Answers to these questions are needed from the mouths of the two horses who galloped Lanka into disaster, not  the vague theory of  Bandula Gunawardene, which is hard to discern.

Why did the former Lt.Col. who was not known to be slow on the draw, as was evident at  the Rathipaswela shooting, not order a crackdown on a group of unarmed protestors disturbing him at the Presidential Secretariat for weeks?  Why did he not retaliate when his private residence was besieged and the President’s House overrun by the masses and finally flee the country to apparently nowhere?

Was there a crack in the unity of the Rajapaksa family that led to its downfall?

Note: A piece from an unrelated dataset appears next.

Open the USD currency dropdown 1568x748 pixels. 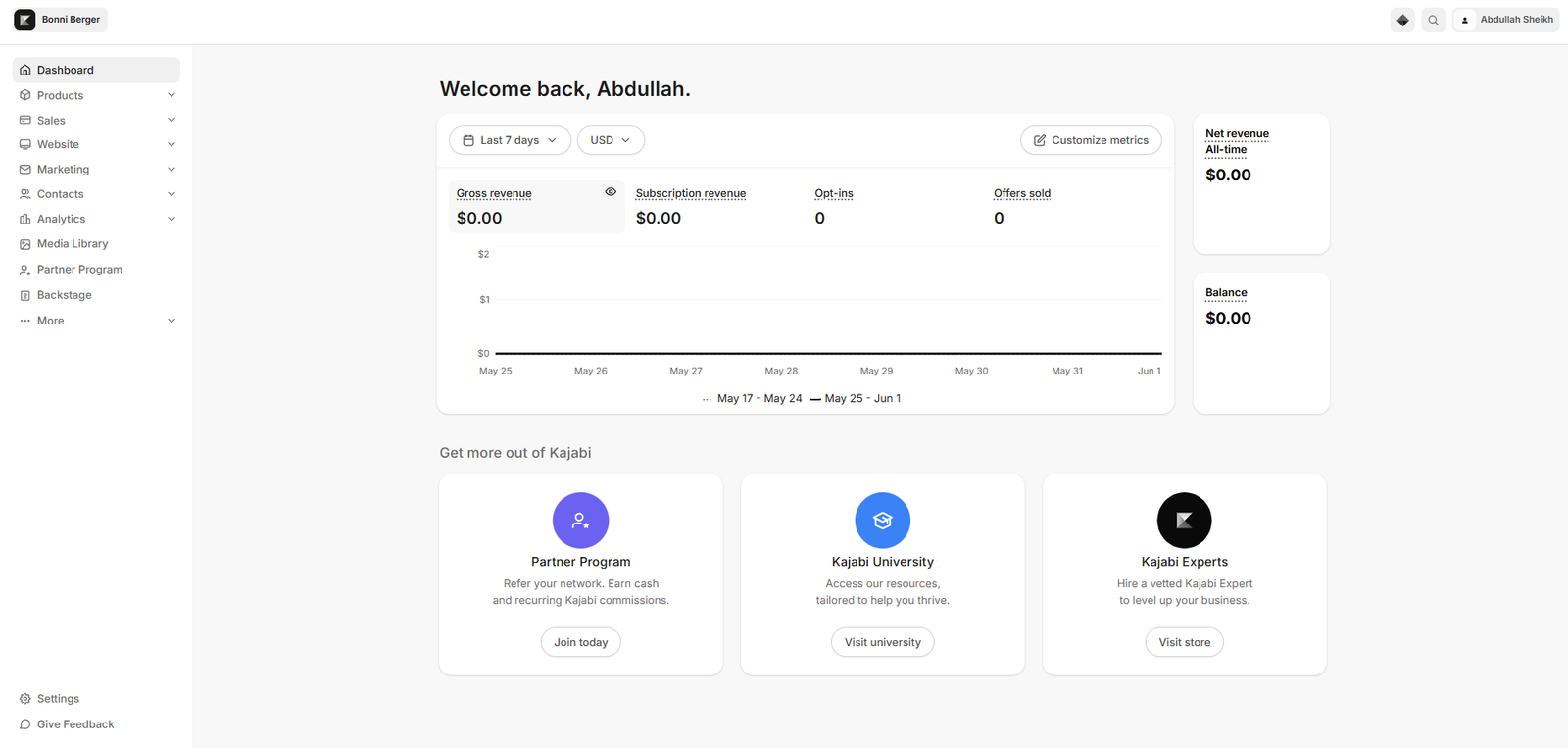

Are brothers Rajapaksa now no longer united? How come they are united to keep the family party intact?

Are the brothers Rajapaksa at loggerheads and demanding that Gota be made the scapegoat?

Why did his loyal army not move to his rescue when besieged and why was the loyal ‘War Winning General’ in the Land of Hanuman and not at home at this most critical moment?

Did intervention of foreign powers result in his debacle?

These are questions which both the former President and former Prime Minister are committed to provide answers to the millions who voted for them to make real their Visions of Prosperity before  attempting to stage a political resurrection.

Gamini Weerakoon is a former editor of The Sunday Island, The Island, and consultant editor of the Sunday Leader.